O episódio recente de agressão a um homem em situação de rua por estudantes universitários do Cesupa escancarou essa realidade. É um cenário urbano em deterioração, em que milhares vivem à margem, concentrados principalmente em áreas centrais como o Ver-o-Peso, a praça da República e o entorno da praça Dom Pedro II.

Os dados mais recentes mostram que toda a Região Metropolitana de Belém concentra 2.207 pessoas em situação de rua, o equivalente a quase 70% de todo o estado. A capital lidera com folga, reunindo mais da metade desse total.

Mas o crescimento é o dado mais alarmante. Estudos indicam aumento de até 500% em menos de uma década, impulsionado pela crise econômica, pela pandemia e pela ausência de políticas estruturais.

Historicamente, o problema era menor. Em 2014, um levantamento da UFPA identificou cerca de 478 pessoas nas ruas de Belém. Dois anos depois, a própria rede de assistência municipal já atendia mais de 800 indivíduos, de acordo com a Codem (Companhia de Desenvolvimento e Administração da Área Metropolitana de Belém). Hoje, a realidade é ainda mais numerosa, mais dispersa e mais complexa.

Quem são

O perfil dessa população ajuda a desmontar estereótipos. A maioria é formada por homens adultos, mas há crescimento de mulheres, idosos e até famílias inteiras. No Pará, cerca de 44% têm entre 40 e 59 anos, enquanto mais de 20% já são idosos.

As trajetórias são diversas: desemprego, rompimento de vínculos familiares, dependência química e migração forçada estão entre os principais fatores.

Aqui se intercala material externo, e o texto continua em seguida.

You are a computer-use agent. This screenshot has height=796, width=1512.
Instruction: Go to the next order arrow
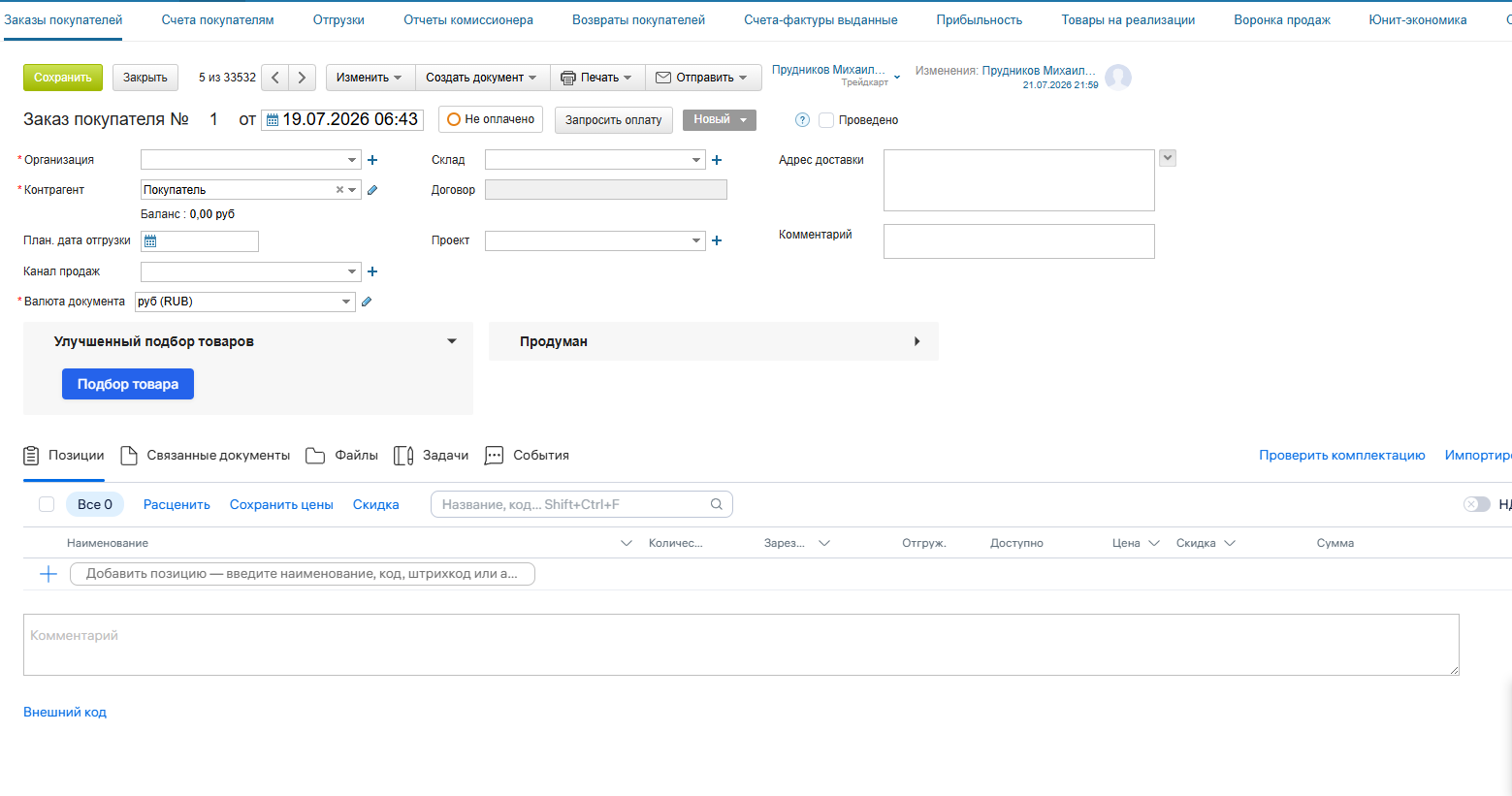coord(303,78)

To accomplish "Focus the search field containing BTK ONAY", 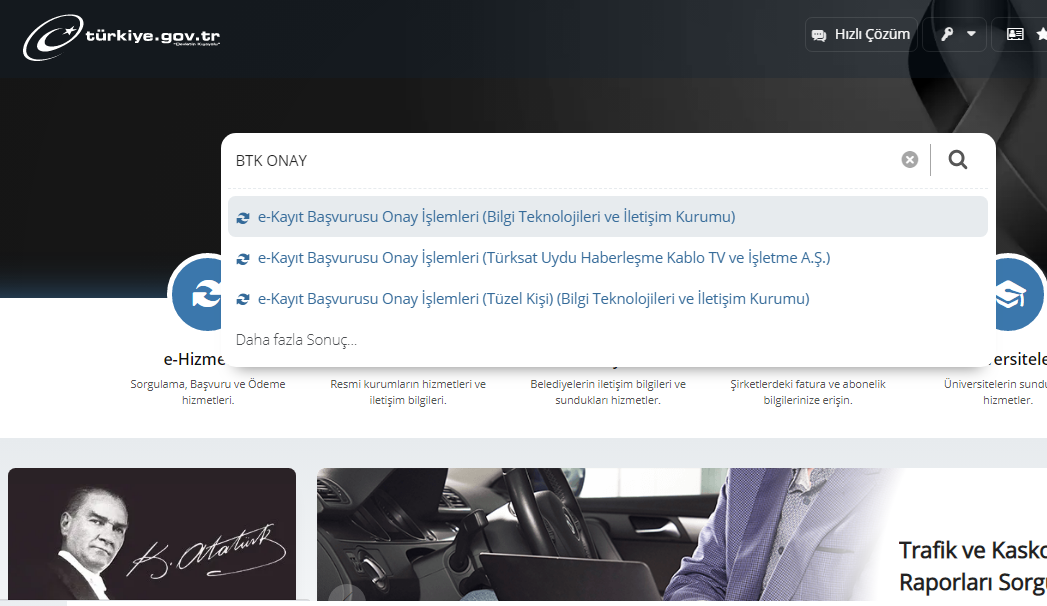I will pos(560,160).
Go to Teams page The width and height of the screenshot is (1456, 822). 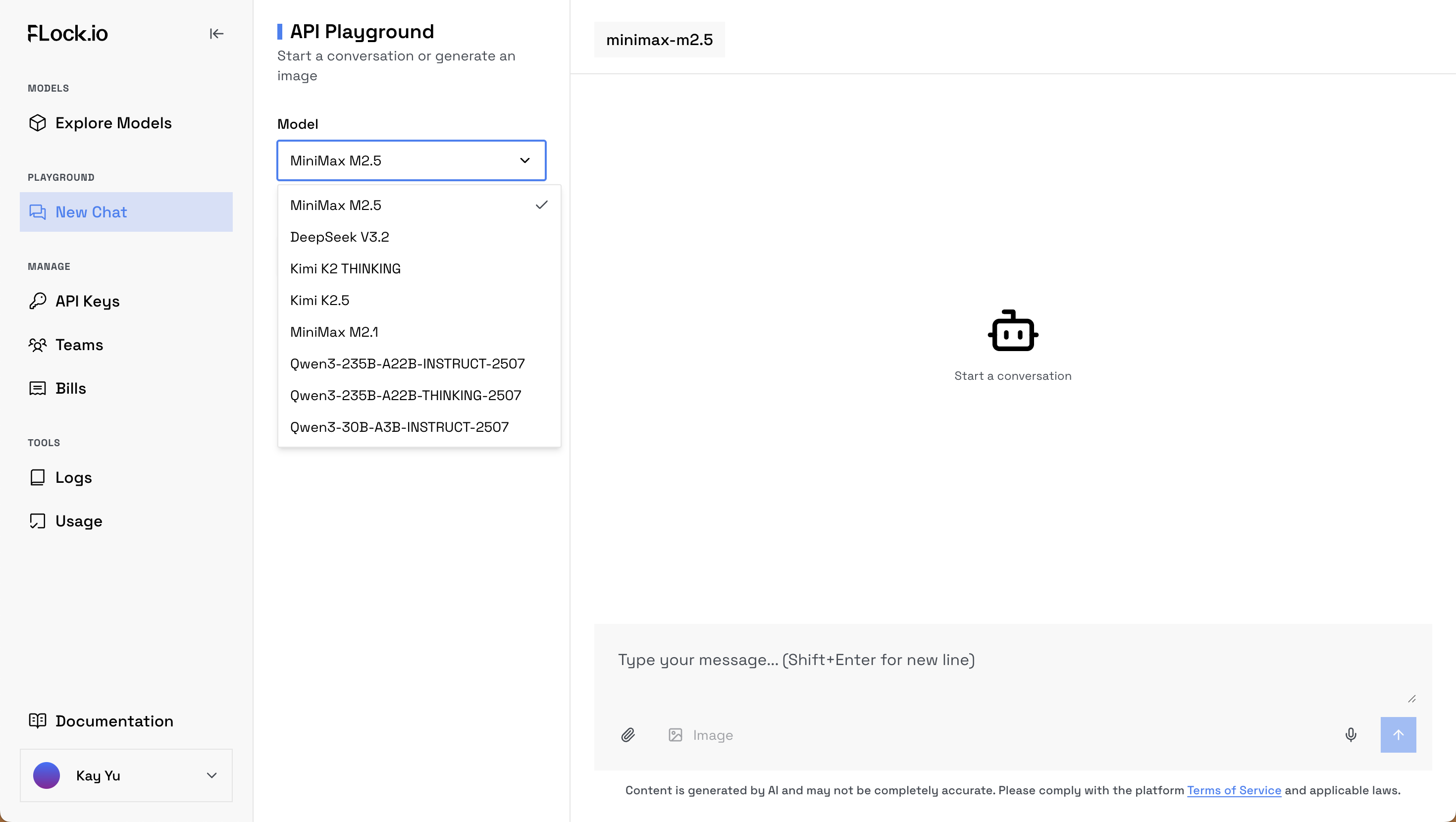click(x=79, y=345)
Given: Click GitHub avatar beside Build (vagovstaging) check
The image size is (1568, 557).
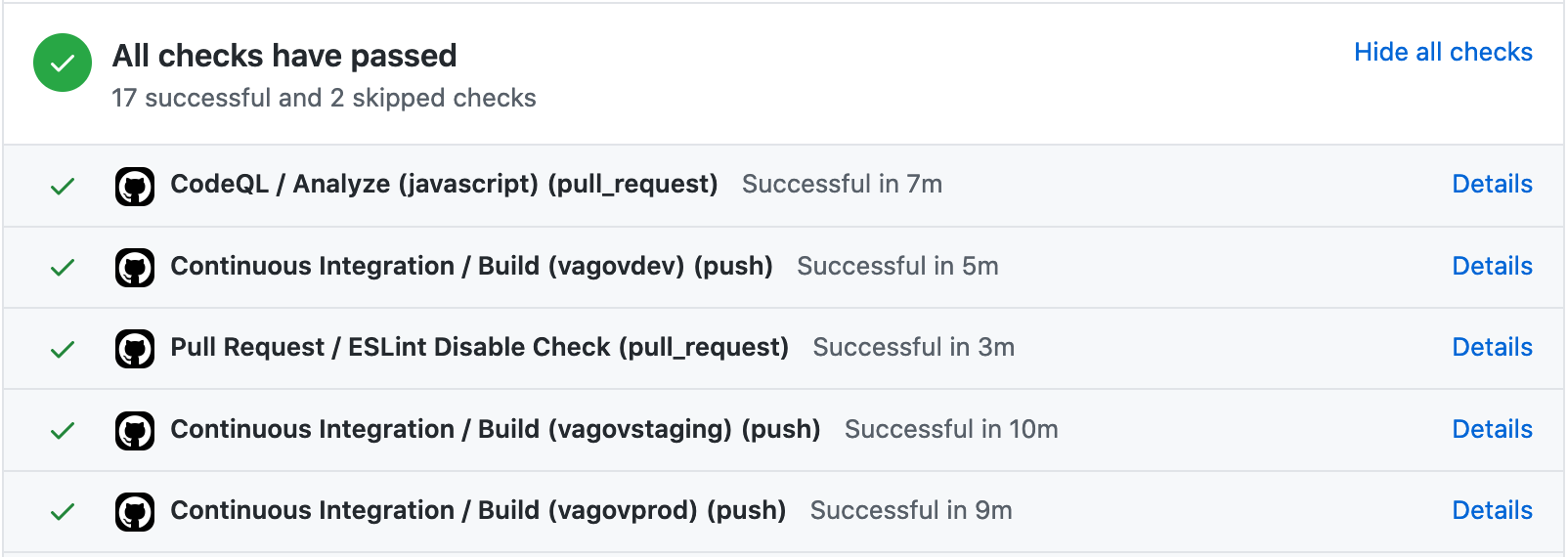Looking at the screenshot, I should 135,430.
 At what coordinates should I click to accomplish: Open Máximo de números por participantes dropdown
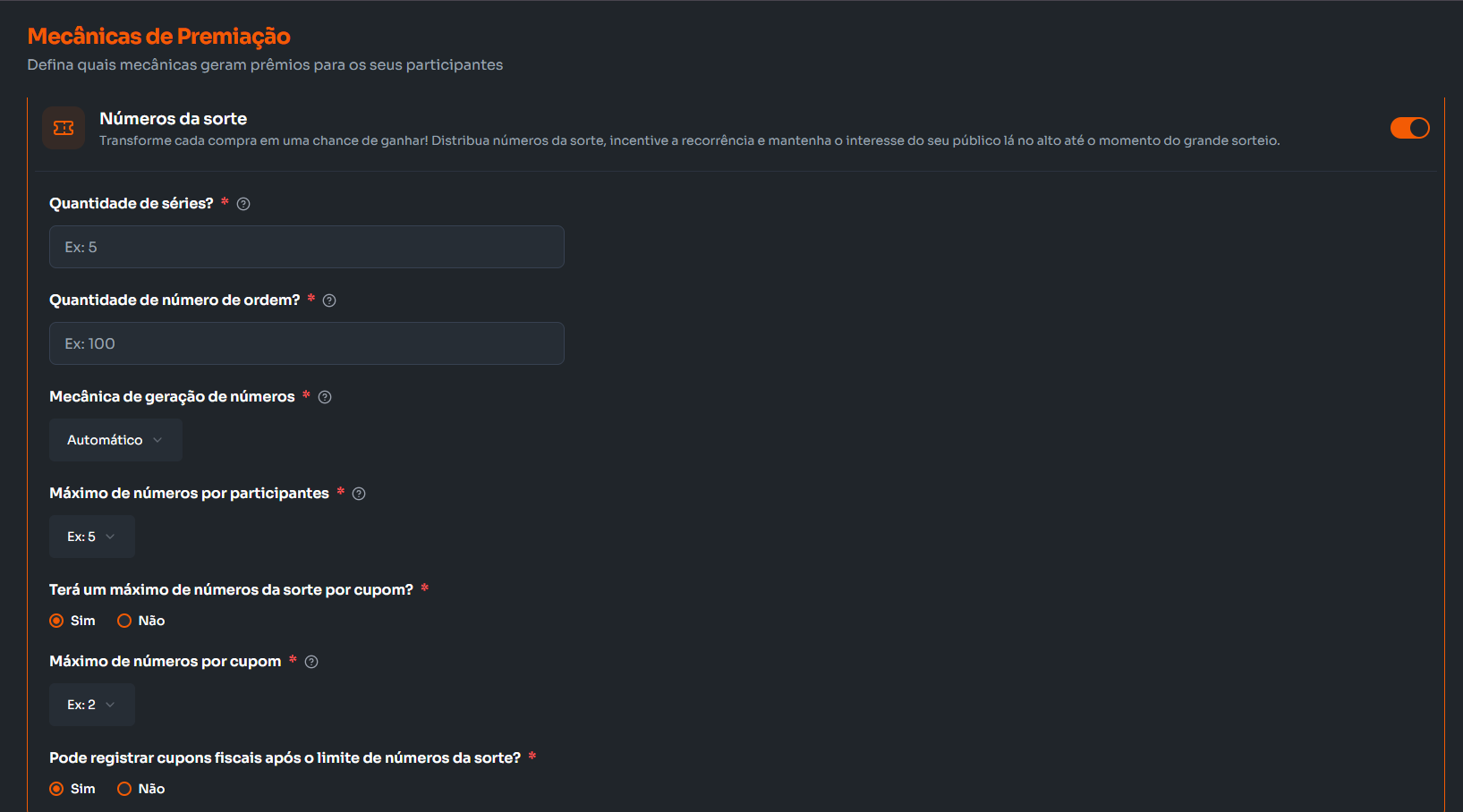click(91, 537)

Muitos sobrevivem de trabalhos informais, como reciclagem de lixo, pequenos serviços, venda ambulante, ou da ajuda eventual de terceiros.

A rua, no entanto, impõe um cotidiano de extrema vulnerabilidade, incluindo  insegurança, fome, falta de higiene e exposição constante à violência. Grande parte relata uso de álcool ou outras drogas, frequentemente associado à própria condição de exclusão social.

Embora presentes em toda a cidade, há uma geografia clara da exclusão. As maiores concentrações estão em áreas de grande circulação econômica e turística, onde há mais chance de obter renda informal ou doações. Regiões como o centro histórico, mercados, praças e avenidas movimentadas concentram a maior parte dessa população. Ao mesmo tempo, cresce a presença em bairros periféricos, o que indica interiorização do problema e maior dificuldade de alcance por políticas públicas.

O que falta

A rede de atendimento ainda é insuficiente. Em 2025, os serviços municipais registraram milhares de atendimentos, mas pouco mais de 90 acolhimentos efetivos em abrigos, número irrisório diante da demanda. O próprio Ministério Público aponta um descompasso estrutural: há mais pessoas nas ruas do que vagas disponíveis em políticas de acolhimento. Especialistas defendem que o enfrentamento exige integração entre assistência social, saúde mental, habitação e geração de renda, algo ainda fragmentado em Belém.

Enquanto o poder público não responde à altura, a sociedade civil tenta preencher lacunas. Organizações, coletivos e grupos religiosos distribuem alimentos, roupas e oferecem escuta e encaminhamento. Para além da ajuda imediata, seria preciso apoiar iniciativas sérias e contínuas, evitar abordagens violentas ou higienistas e cobrar políticas públicas estruturais.

A omissão custa caro. Sem diagnóstico preciso, sem metas claras e sem expansão real da rede de atendimento, a cidade normaliza o inaceitável: milhares vivendo sem o mínimo. A agressão que chocou Belém não começa com um ato insano de violência, ela é precedida por anos de negligência. E enquanto a prefeitura não tratar a questão como prioridade, o número de pessoas vulneráveis tende a crescer.